Rewards and sanctions (the paper's Tables 5-8).<br>Each panel plots the steady-state H-rate against LL-sanction strength; colour is the HH-reward, which barely matters. Top row sanctions every third year (f=3), bottom row every year (f=1); left column hires 50% hs1, right column 65%. Error bars are 95% CI over 5 seeds.
Rewards and sanctions (the paper's Tables 5-8).
Each panel plots the steady-state H-rate against LL-sanction strength; colour is the HH-reward, which barely matters. Top row sanctions every third year (f=3), bottom row every year (f=1); left column hires 50% hs1, right column 65%. Error bars are 95% CI over 5 seeds.

Sanctions only fire when an agent is in range of a reconsideration, so the more hs1 agents you start with, the more often the penalty has something to penalize. Hiring 65% hs1 lifts the baseline and reduces the sanction-frequency impact, recovering much of the sanction benefit even at the every-three-years cadence where 50/50 hiring collapses.

With selective hiring and balanced incentives, the H-rate climbs to ~90% (the most effective policy tested in the paper.)

Takeaways

These papers model societies/organizations that tend toward an equilibrium where low effort becomes pro-social behavior despite the undesirable outcomes. They contend “cartels of mediocrity” form against those offering higher quality exchanges.

To my mind, the big insight is that pro-social conformists and disillusioned try-hards (not free-riders) are the true drivers of decay: agents who’d genuinely prefer mutual excellence get captured by a social norm, “rationally” capitulating once sufficiently exploited. The high-minded burn out earlier and churn, and are replaced with new hires, keeping the organization flush with new subjects.

My advice to anyone finding themselves in scenarios resembling the ones above is to take pride in doing high-quality work even if peers do not! (But also, work within your means11. Don’t sacrifice your sanity and burn out.)




Notes

  1. The Unaccountability Machine press.uchicago.edu
    Also includes some history of cyberneticist and business-management consultant Stafford Beer12, who coined the phrase “the purpose of a system is what it does.” For a deeper review of the book, I recommend this blog, which also has a bunch of other interesting software posts. 

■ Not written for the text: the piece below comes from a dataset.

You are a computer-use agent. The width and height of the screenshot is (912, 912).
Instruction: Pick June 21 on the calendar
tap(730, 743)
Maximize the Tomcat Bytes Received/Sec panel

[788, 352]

  2. Wikipedia: Cybernetics
    Note: the term cyber here is unrelated to computing. 

  3. Wikipedia: Viable system model
    A model of the organizational structure of any autonomous system capable of producing itself. 

  4. Wikipedia: Law of requisite variety (cybernetics)
    This felt immediately familiar to me from previous work on automation systems. 

  5. Gambetta & Origgi, “The LL game: The curious preference for low quality and its norms” (2012) doi.org/10.1177/1470594X11433740 

  6. Proietti & Franco, “Social Norms and the Dominance of Low-Doers” (2018) jasss.org/21/1/6
    Note: the PDF version appears to have accidentally duplicated Figure 2 as Figures 3 and 4 too. 

  7. github.com/nextjournal/clerk Note: I initially wrote/developed this in a Clerk notebook, but this post is basically that notebook converted to Markdown with diagrams exported to SVG. 

  8. There exists a fraudulent business in Southern Italy of adulterated olive oil made up mixing hazelnut and sunflower-seed oil, sold under the label “extra-virgin olive oil”. When Leonardo Marseglia – director of the Casa Olearia company in Apulia – was charged with contraband and fraud against European Union (and then acquitted) for having sold bogus oil under the label “extra virgin”, he justified himself in an interview by arguing that thanks to his adulterated oil many people could afford to buy oil with the label “extra virgin” at a reasonable price. Some people, he claimed, are interested in having at least the image of H-ness. “We pretend to buy good olive oil and you pretend to sell it”.

  9. Wikipedia: NetLogo 

  10. You must always work not just within but below your means. If you can handle three elements, handle only two. If you can handle ten, then handle five. In that way the ones you do handle, you handle with more ease, more mastery and you create a feeling of strength in reserve.
    – Pablo Picasso

  11. Wikipedia: Stafford Beer
    Interesting aside: nearing retirement he wanted to pass the Cybernetics torch onto none other than Brian Eno, who went on to record hits like the Windows startup sound and some of my favorite albums.